- [EXTRACT]
..........
By Originating Processes filed on 16 October 2020 in two proceedings, Messrs Billingsley and Cussen in their capacity as liquidators of Performance Development Group Pty Ltd (in liq) ("Performance Development Group") and Franklyn Scholar (Australia) Pty Ltd (in liq) ("Franklyn Scholar") seek an order, in each proceeding, that the period in which the liquidators and each company may make any application under s588FF of the Corporations Act 2001 (Cth) be extended to 20 October 2023 or such other date as the Court sees fit. The application raises what appear to be novel issues, and neither counsel nor the Court have been able to identify a previous case which involves a similar issue, or although there are many cases which involve applications for extensions of time under this section.
By way of background, s 588FF provides that where, on the application of a company's liquidator, a Court is satisfied that the transaction of a company is voidable because of s588FE, then the Court may make one of specified orders. Section 588FE in turn sets out a series of voidable transactions, by reference to Part 5.7B of the Corporations Act. Section 588FF(3) provides that an application under s588FF(1) may only be made during the period commencing on the relation back day and ending three years after the relation back day, or 12 months after a liquidator's appointment, whichever is the later; or within such longer period as the Court orders in an application made by the liquidator during that period. These applications were brought shortly before the expiry of that period.
..........
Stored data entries
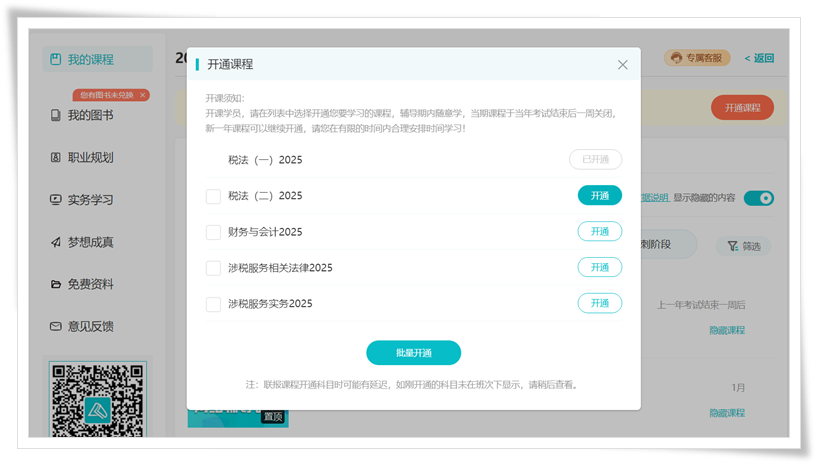Dismiss the 您有图书未兑换 notice with X
Viewport: 816px width, 464px height.
pos(143,95)
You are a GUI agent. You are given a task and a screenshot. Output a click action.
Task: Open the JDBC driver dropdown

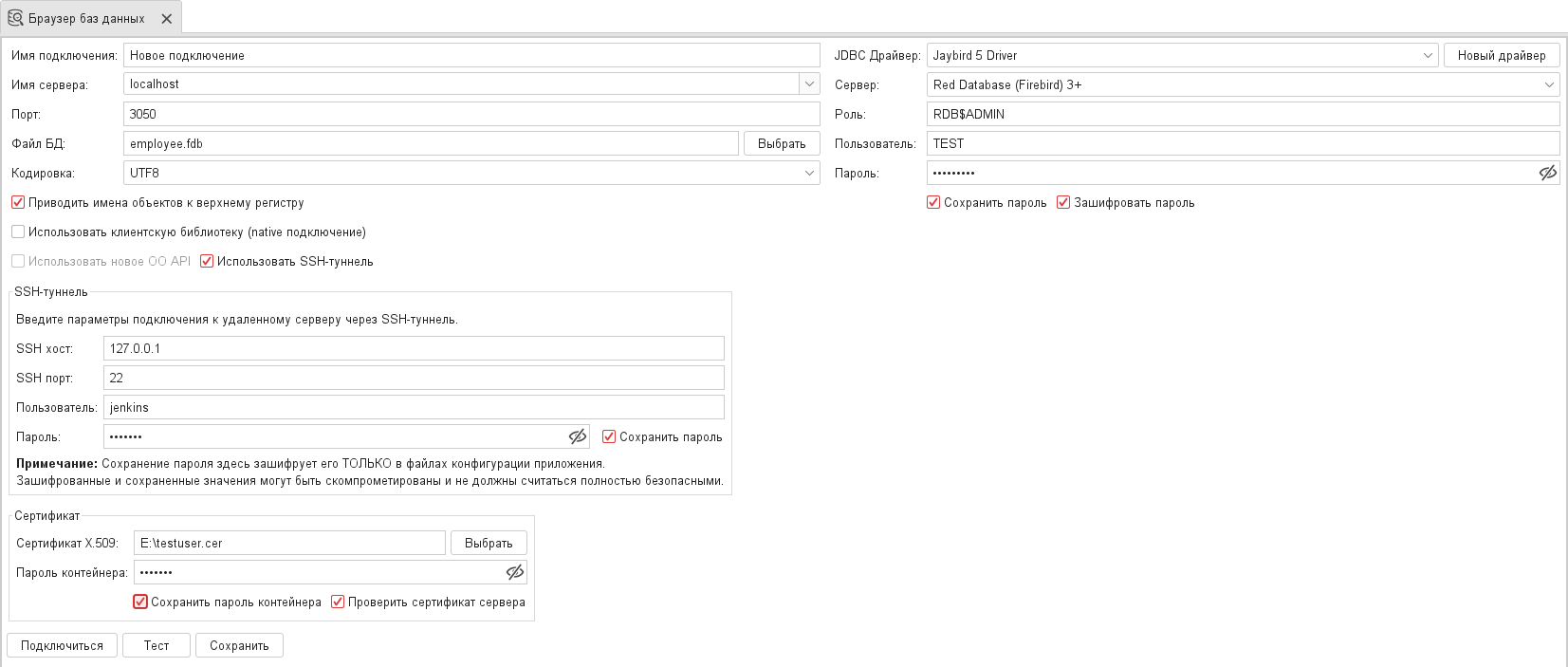(1428, 55)
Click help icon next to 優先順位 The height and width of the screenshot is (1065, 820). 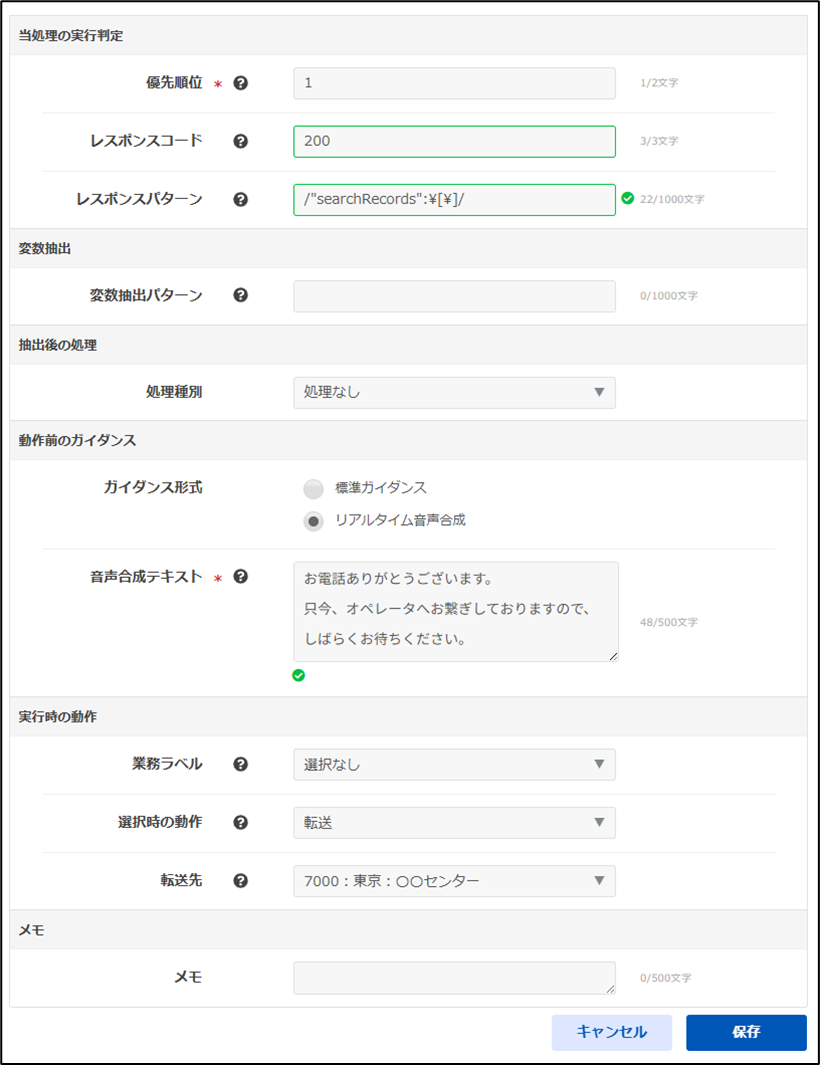pyautogui.click(x=240, y=84)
..........
- [DIRECTIONS FOR THIS TASK] Return the passage on the liquidators' extension application word for word between "By way of background, s" and "of that period.", inclusive. None of the items is needed.

- [SOLUTION TO THE EXERCISE]
By way of background, s 588FF provides that where, on the application of a company's liquidator, a Court is satisfied that the transaction of a company is voidable because of s588FE, then the Court may make one of specified orders. Section 588FE in turn sets out a series of voidable transactions, by reference to Part 5.7B of the Corporations Act. Section 588FF(3) provides that an application under s588FF(1) may only be made during the period commencing on the relation back day and ending three years after the relation back day, or 12 months after a liquidator's appointment, whichever is the later; or within such longer period as the Court orders in an application made by the liquidator during that period. These applications were brought shortly before the expiry of that period.